The effect of the naturally occurring polyphenol resveratrol (3,5,4'-trihydroxy-trans-stilbene; RES) on growth, cell cycle, and cyclins A, E, and B1 expression was investigated in the human SK-Mel-28 melanoma cell line. In addition, the structurally related compounds 4-hydroxy-trans-stilbene (4HST), piceatannol (3,5,3',4'-tetrahydroxy-trans-stilbene (PICE), and 4-trans-stilbenemethanol (4STMe) were also assayed in order to investigate the requirements of stilbenes to exert activity against melanoma cells. Both RES and 4HST inhibited cell growth in a dose- and time-dependent manner and upregulated the expression of cyclins A, E, and B1 with subsequent irreversible arrest of melanoma cells in the S-phase, concomitant with a decrease in G0/G1 and G2/M phases. In addition, potent apoptosis-mediated cell death was detected with the annexin V assay whereas no apoptosis was observed by flow cytometry, which encourages the assay of different methodologies to evaluate the effect of polyphenols on cell lines. The effect of PICE was not evaluated because of its instability in the reaction medium. No effect on cell cycle and cyclins expression was observed when 4STMe was assayed, which supported the critical requirement of the 4'-hydroxystyryl moiety to exert the above effects.
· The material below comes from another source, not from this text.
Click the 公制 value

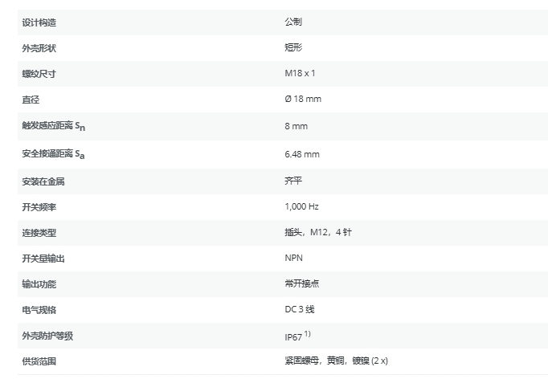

In addition, this structural requirement also influenced the cellular uptake of stilbenes. The presence of two extra hydroxyl groups in RES increased its cytotoxicity whereas it diminished its efficiency to inhibit cell growth, upregulate cyclins expression, and arrest cell cycle in the S-phase with respect to 4HST. The present study suggests that the antimelanoma properties of dietary stilbenes, such as grape RES, cannot be ruled out, taking into account previous studies concerning the relationship between plasma and tissue concentrations and pharmacological activity of RES in animal models.